* _Extrait du document_
▼▼▼
De l'artisanat en ville

ICI Nantes est une fabrique urbaine implantée dans un quartier en pleine transformation. Gatien Sepulchre nous explique pourquoi il est essentiel d'implanter les acteurs du Faire dans la ville et nous font visiter les lieux et rencontrer quelques-uns des résidents.

De l'artisanat en ville

Sylvain GRISOT > Gatien, bonjour. Nous sommes dans les locaux d'Ici Nantes, une manufacture d'artisans dans le quartier de la caserne Mellinet, en plein renouvellement urbain. Est-ce que je peux te laisser te présenter d'abord, et nous présenter ensuite le lieu où l'on est ?

Gatien SEPULCHRE > J'ai une formation d'ébéniste, et cela fait 20 ans que j'exerce ce métier. Cela fait aussi 20 ans que je pratique l’artisanat en centre-ville et que je réfléchis à la façon de faire évoluer mon métier. Cela a commencé dès l'école d'ébénisterie, en râlant parce qu'il n'avait pas d'ordinateur et parce qu'on nous apprenait seulement à dessiner à la main. Au cours de ma vie professionnelle, j’ai toujours baigné dans cet univers de l'artisanat, mais aussi du numérique et du design, qui sont aujourd'hui les sujets qui nous intéressent dans la manufacture d'ICI Nantes. J'ai rejoint le projet Make ICI il y a trois ans pour développer la manufacture de Nantes. Notre manufacture a effectivement trouvé sa place au sein de la caserne Mellinet, une ancienne caserne militaire de 13 hectares, qui est en cours de réhabilitation. Les travaux ont commencé il y a plus de cinq ans, et vont durer encore jusqu’en 2030.

2030 c'est encore loin en effet, c'est le temps du projet urbain. Dans ce projet de renouvellement urbain il y a déjà une première construction neuve, et à côté, un certain nombre de bâtiments ont été conservés, comme celui de votre manufacture. A quoi servaient les bâtiments de cette caserne ?

C’était une caserne militaire et ces bâtiments ont été construits pour servir, d'abord, en tant qu'écuries. Il y a encore les mangeoires le long de tous les murs et on peut voir les traces des panneaux d'affichage destinés aux chevaux sur les murs. C'est un lieu qui, au fur et à mesure de la vie de la caserne, a eu divers usages, dont le dernier avant le nôtre était le magasin d'habillement, avec le stock des vêtements militaires. Si vous cherchez bien dans le bâtiment, il y a encore un panneau où est écrit « pantalons bariolé » en noir.

Visiblement, on ne trouve plus beaucoup de pantalons ni de chevaux. Qu’est-ce qu’on trouve ici aujourd'hui ?
▲▲▲
* _Petit exercice A_
Dans la liste ci-dessous, remplace « voice clip » par « audio clip » sans rien modifier d'autre, puis redonne toute la liste sans les images.
Ce texte n'a aucun rapport avec la liste.

Entrées stockées d'une collection:
▼▼▼
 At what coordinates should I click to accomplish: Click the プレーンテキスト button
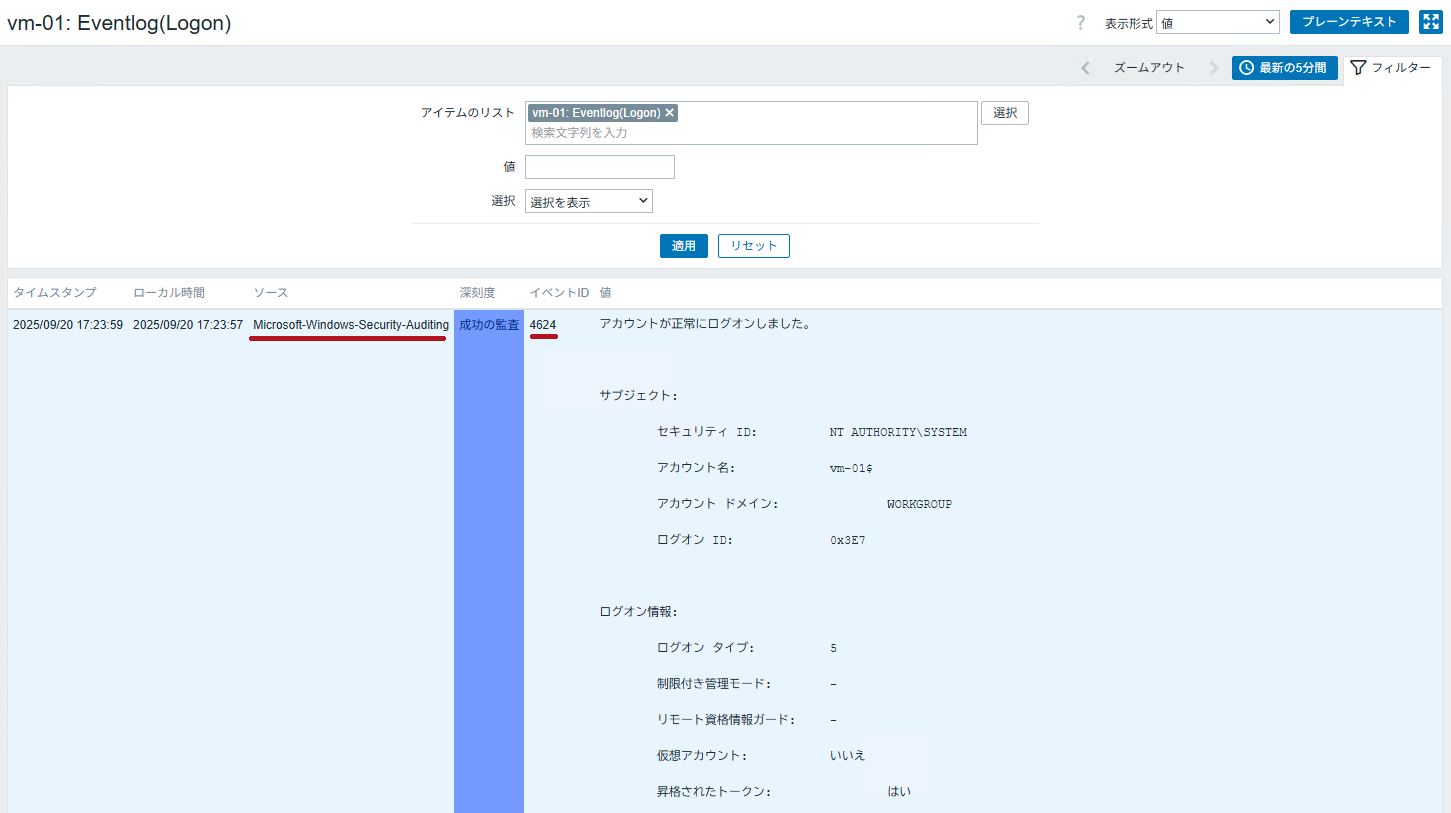pyautogui.click(x=1349, y=22)
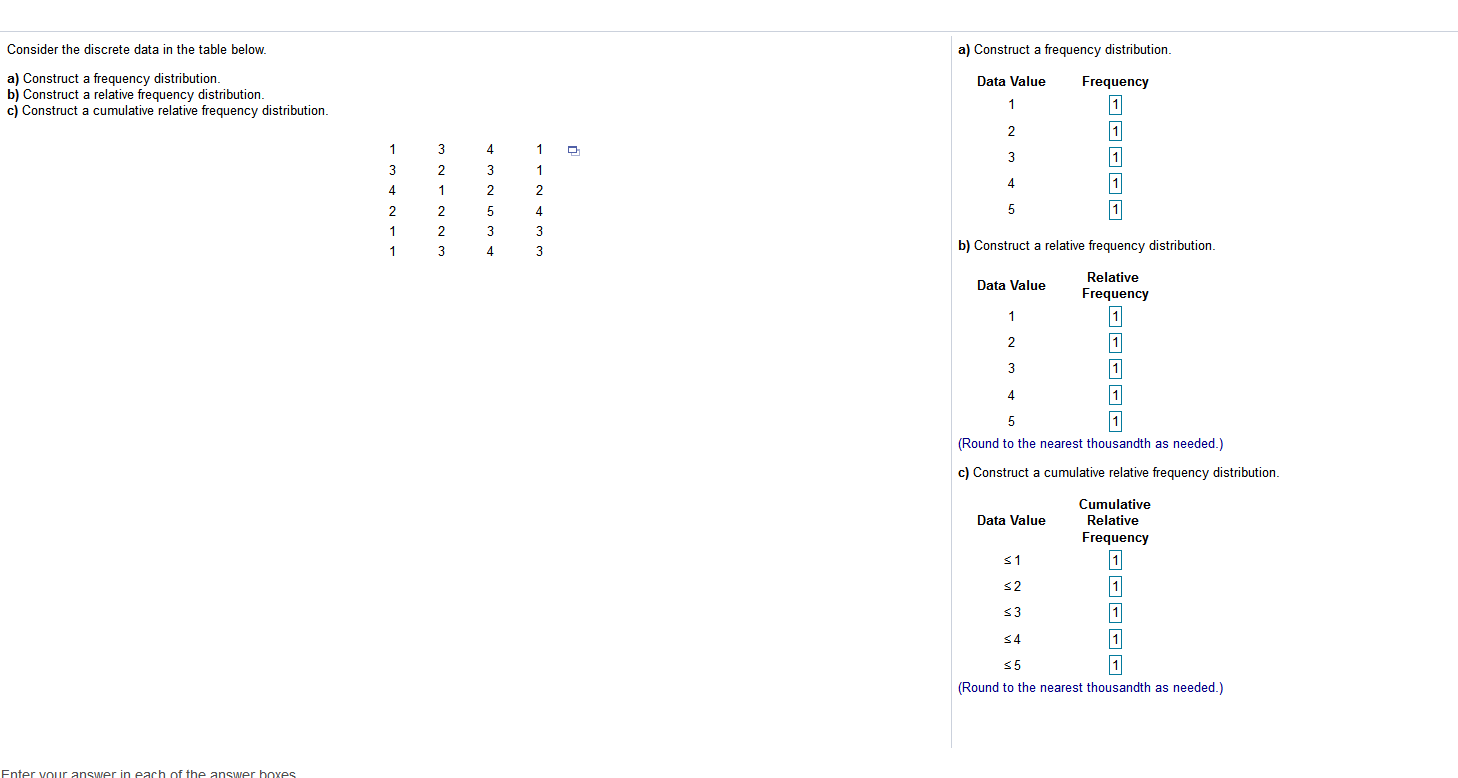
Task: Click the frequency answer box for data value 4
Action: (x=1114, y=183)
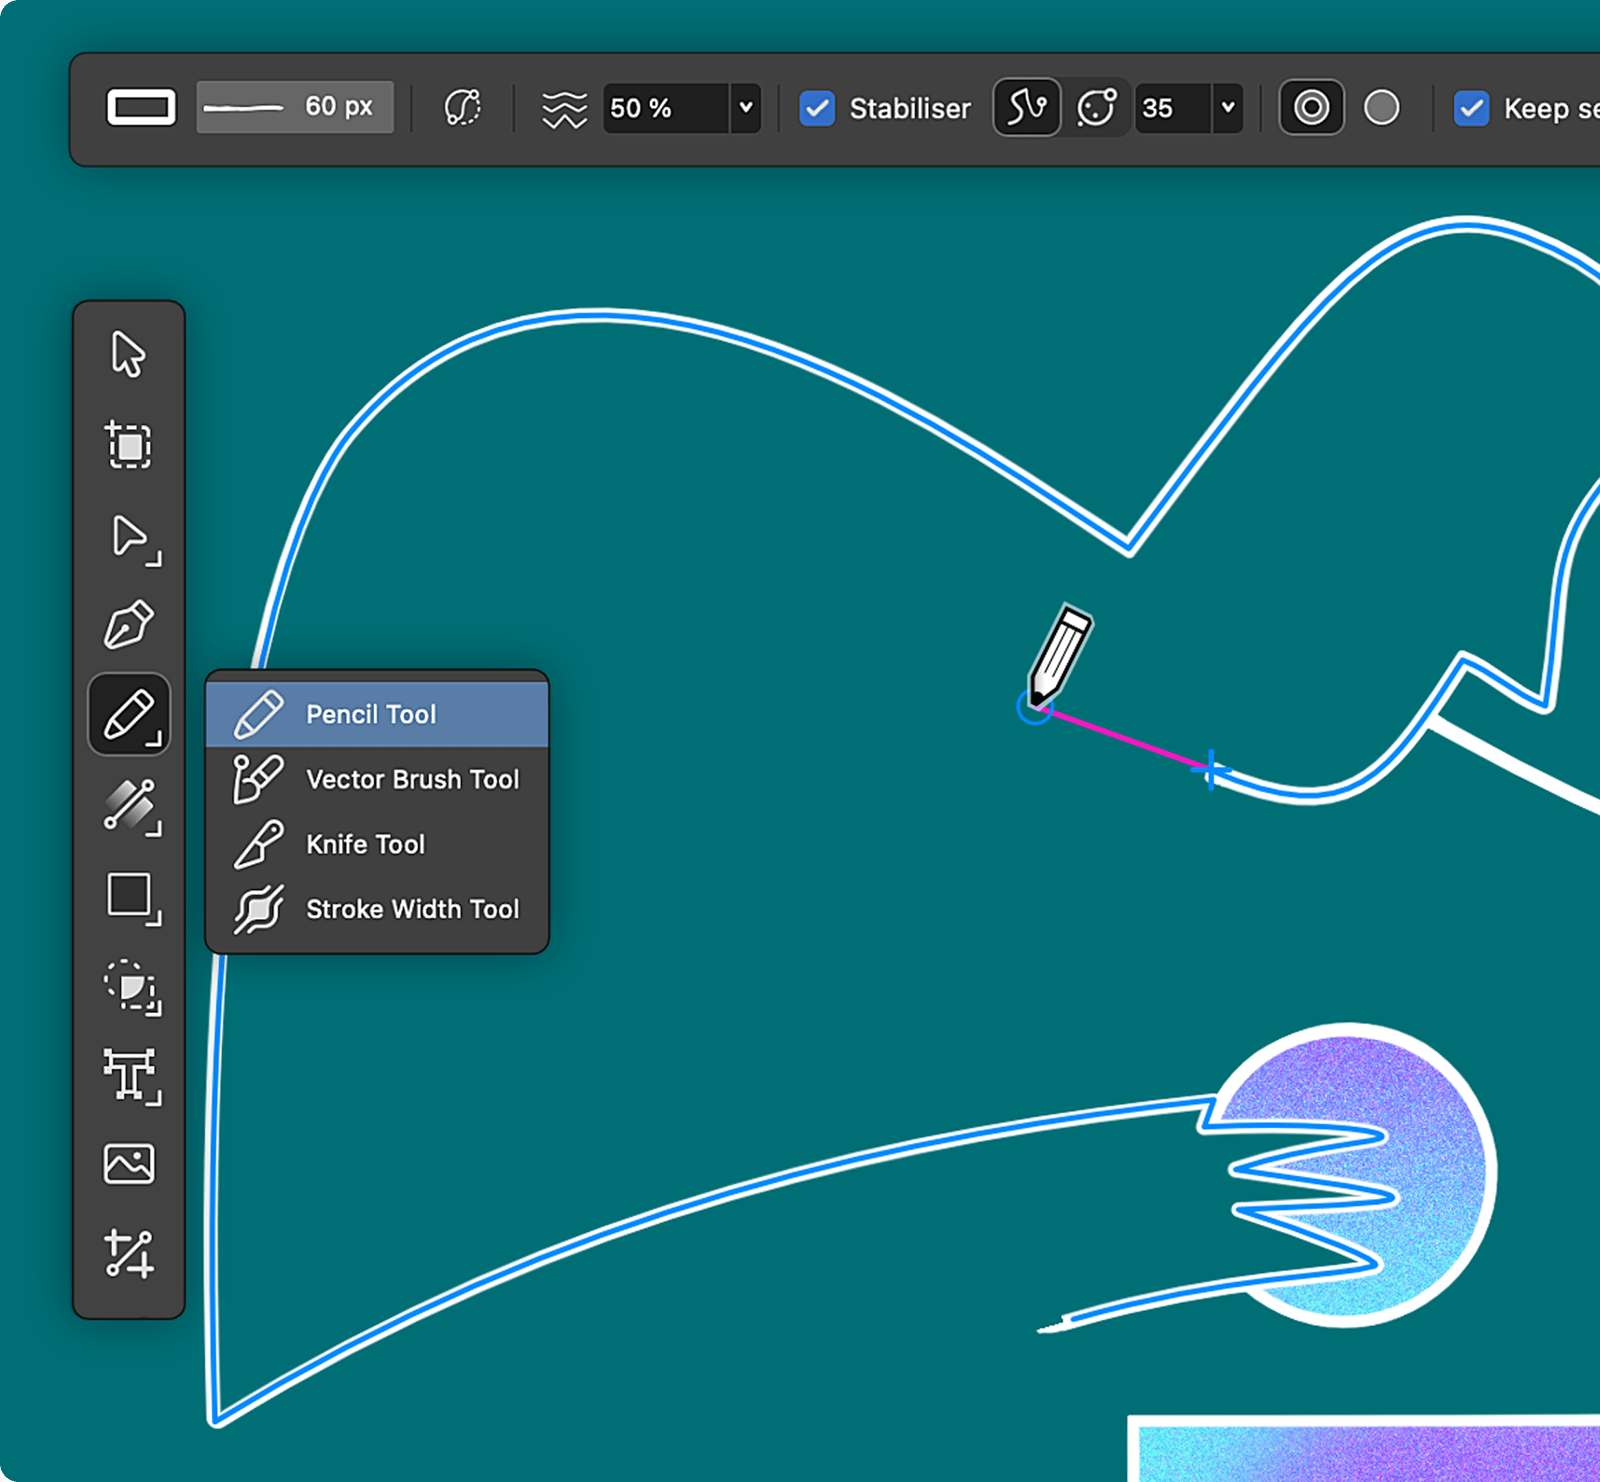This screenshot has height=1482, width=1600.
Task: Select the Place Image tool
Action: click(x=130, y=1162)
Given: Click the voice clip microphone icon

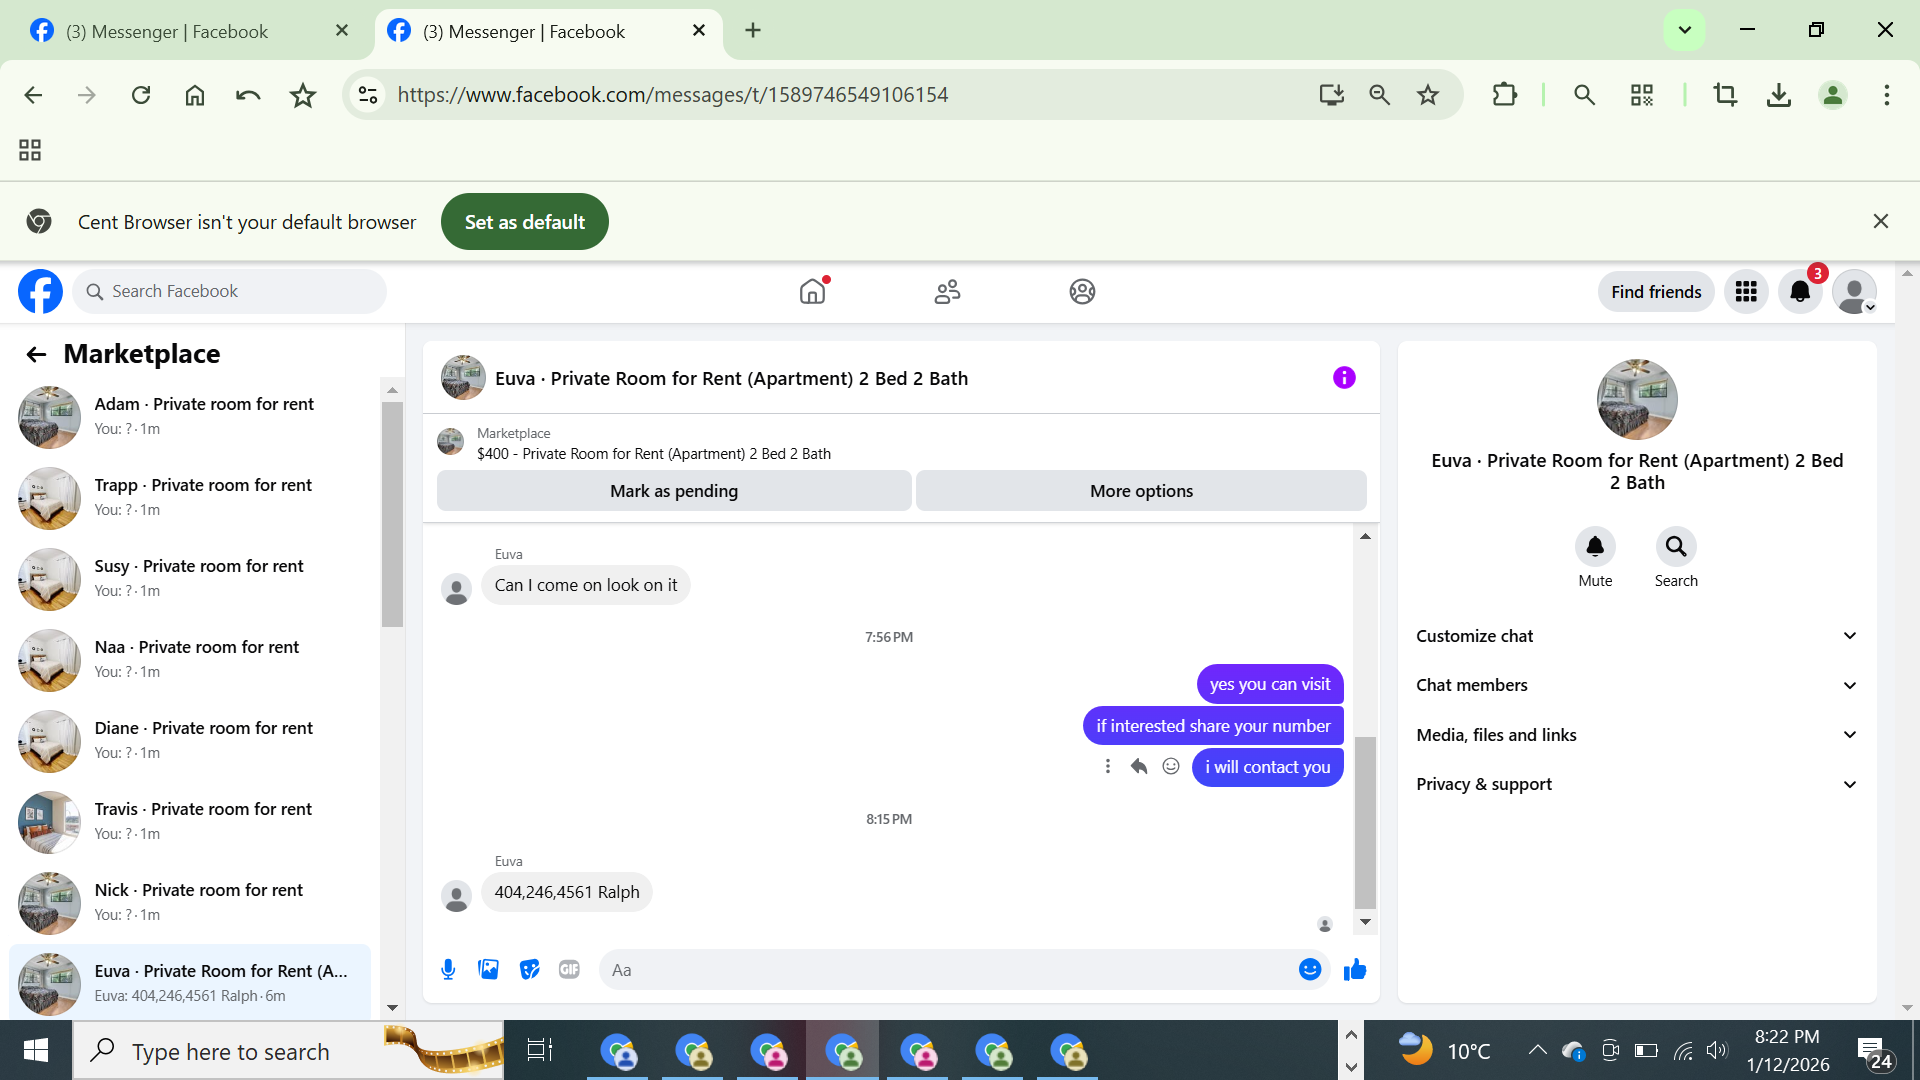Looking at the screenshot, I should tap(448, 969).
▲▲▲
* _Petit exercice B_
Recopie l'entretien sur l'artisanat en ville en commençant à « Sylvain GRISOT > » et en finissant à « où l'on est ? ».

* _Réponse finale A_
 At what coordinates should I click to accomplish: Click the プレーンテキスト button
pyautogui.click(x=1349, y=22)
Task: Click the frequency answer box for data value 4
Action: (x=1114, y=183)
This screenshot has height=1482, width=1600.
Task: Select the Place Image tool
Action: click(x=130, y=1162)
Given: Click the audio clip microphone icon

Looking at the screenshot, I should tap(448, 969).

* _Réponse finale B_
Sylvain GRISOT > Gatien, bonjour. Nous sommes dans les locaux d'Ici Nantes, une manufacture d'artisans dans le quartier de la caserne Mellinet, en plein renouvellement urbain. Est-ce que je peux te laisser te présenter d'abord, et nous présenter ensuite le lieu où l'on est ?